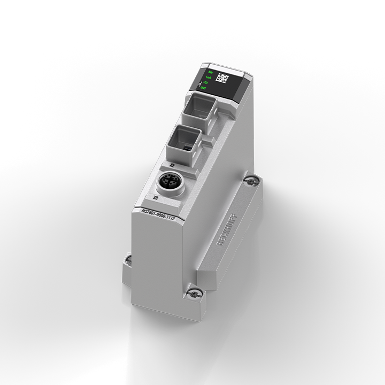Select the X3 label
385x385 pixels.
tap(155, 198)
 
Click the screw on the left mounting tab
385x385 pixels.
tap(127, 260)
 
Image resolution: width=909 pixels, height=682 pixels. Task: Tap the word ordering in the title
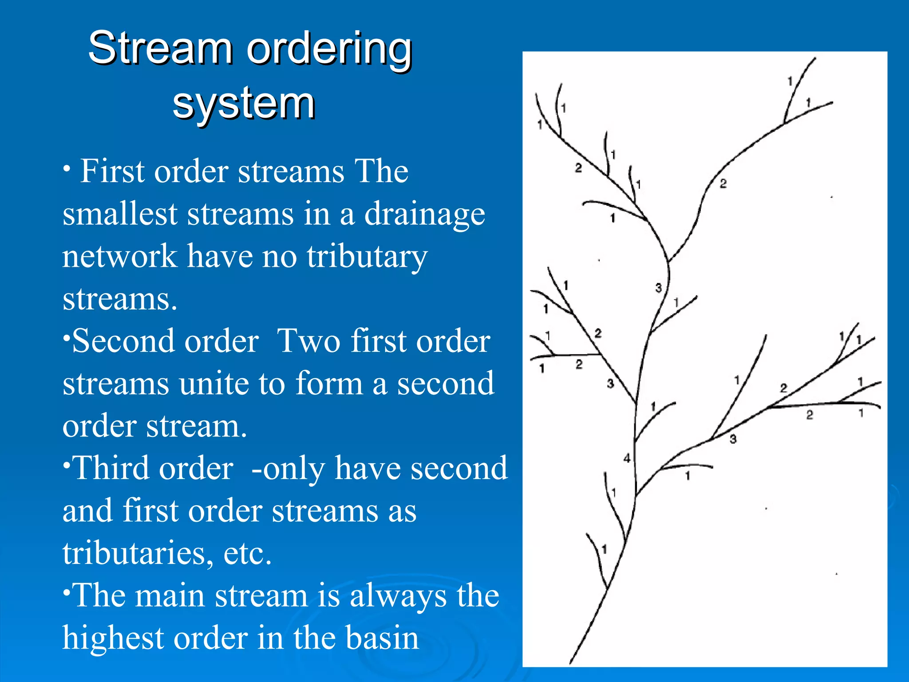pos(329,50)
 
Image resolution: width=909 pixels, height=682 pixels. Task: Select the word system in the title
pos(244,104)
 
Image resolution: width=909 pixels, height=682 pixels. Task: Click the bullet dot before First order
pos(67,168)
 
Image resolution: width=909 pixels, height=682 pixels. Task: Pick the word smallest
pos(120,214)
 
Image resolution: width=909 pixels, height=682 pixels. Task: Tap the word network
pos(120,256)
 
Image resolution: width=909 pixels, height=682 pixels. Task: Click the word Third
pos(153,468)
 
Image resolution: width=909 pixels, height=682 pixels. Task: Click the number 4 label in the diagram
pos(627,458)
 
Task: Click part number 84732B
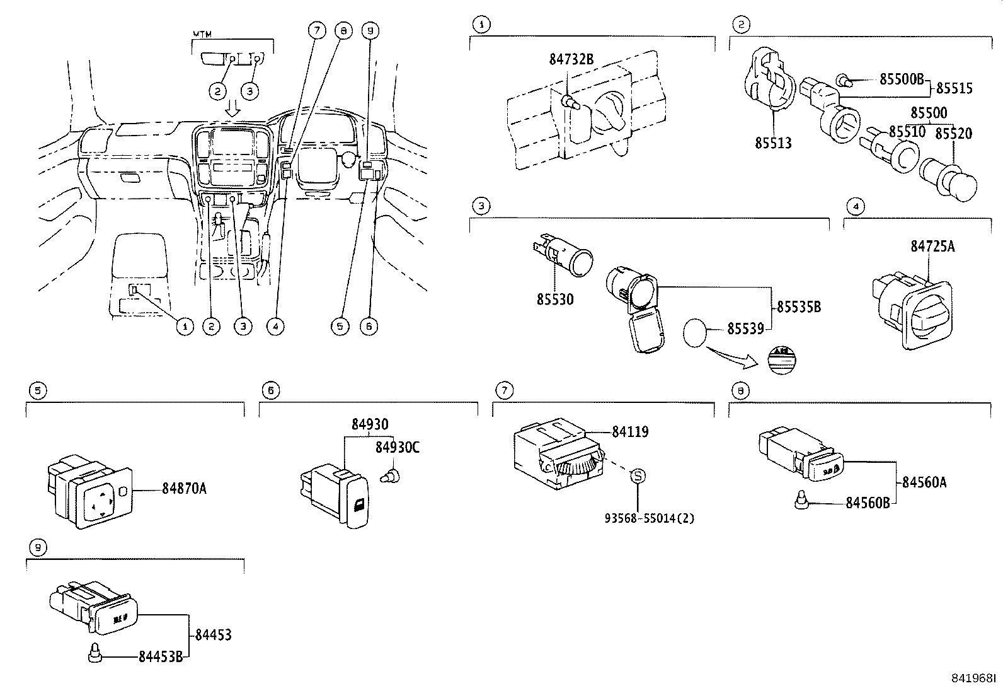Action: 571,59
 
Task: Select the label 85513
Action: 773,143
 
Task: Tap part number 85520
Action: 953,134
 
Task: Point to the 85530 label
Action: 554,300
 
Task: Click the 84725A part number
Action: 932,247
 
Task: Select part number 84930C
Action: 397,447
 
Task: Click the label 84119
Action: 630,432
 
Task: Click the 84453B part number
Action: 161,656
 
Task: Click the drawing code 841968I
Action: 974,678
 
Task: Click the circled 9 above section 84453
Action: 38,549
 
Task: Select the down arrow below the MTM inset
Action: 233,108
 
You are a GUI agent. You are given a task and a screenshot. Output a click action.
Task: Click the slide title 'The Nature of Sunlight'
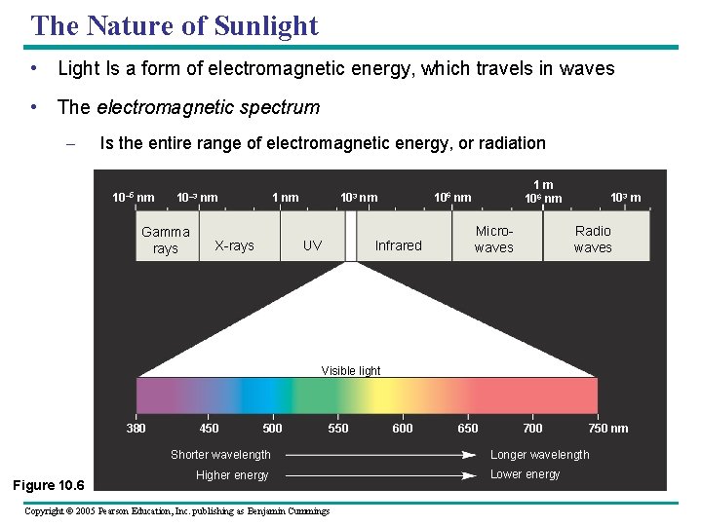pyautogui.click(x=175, y=25)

.....

STATED PROBLEM
Rewrite all of the lines above with "part number" swapped for "item number" and nothing else changed. Omit the pictures.

WORKED SOLUTION
Select the X3 label
385x385 pixels.
tap(155, 198)
 
Click the screw on the left mounting tab
385x385 pixels.
tap(127, 260)
 
Image resolution: width=909 pixels, height=682 pixels. Task: Tap the word ordering in the title
pos(329,50)
 
Image resolution: width=909 pixels, height=682 pixels. Task: Select the word system in the title
pos(244,104)
 
Image resolution: width=909 pixels, height=682 pixels. Task: Click the bullet dot before First order
pos(67,168)
 
Image resolution: width=909 pixels, height=682 pixels. Task: Pick the word smallest
pos(120,214)
 
Image resolution: width=909 pixels, height=682 pixels. Task: Tap the word network
pos(120,256)
 
Image resolution: width=909 pixels, height=682 pixels. Task: Click the word Third
pos(153,468)
 
Image resolution: width=909 pixels, height=682 pixels. Task: Click the number 4 label in the diagram
pos(627,458)
 
Task: Click item number 84732B
Action: 571,59
 
Task: Select the label 85513
Action: 773,143
 
Task: Tap item number 85520
Action: 953,134
 
Task: Point to the 85530 label
Action: 554,300
 
Task: Click the 84725A item number
Action: 932,247
 
Task: Select item number 84930C
Action: 397,447
 
Task: Click the label 84119
Action: 630,432
 
Task: Click the 84453B item number
Action: 161,656
 
Task: Click the drawing code 841968I
Action: 974,678
 
Task: Click the circled 9 above section 84453
Action: 38,549
 
Task: Select the down arrow below the MTM inset
Action: 233,108
 
You are a GUI agent. You are given a task and a screenshot. Output a click action.
Task: Click the slide title 'The Nature of Sunlight'
pyautogui.click(x=175, y=25)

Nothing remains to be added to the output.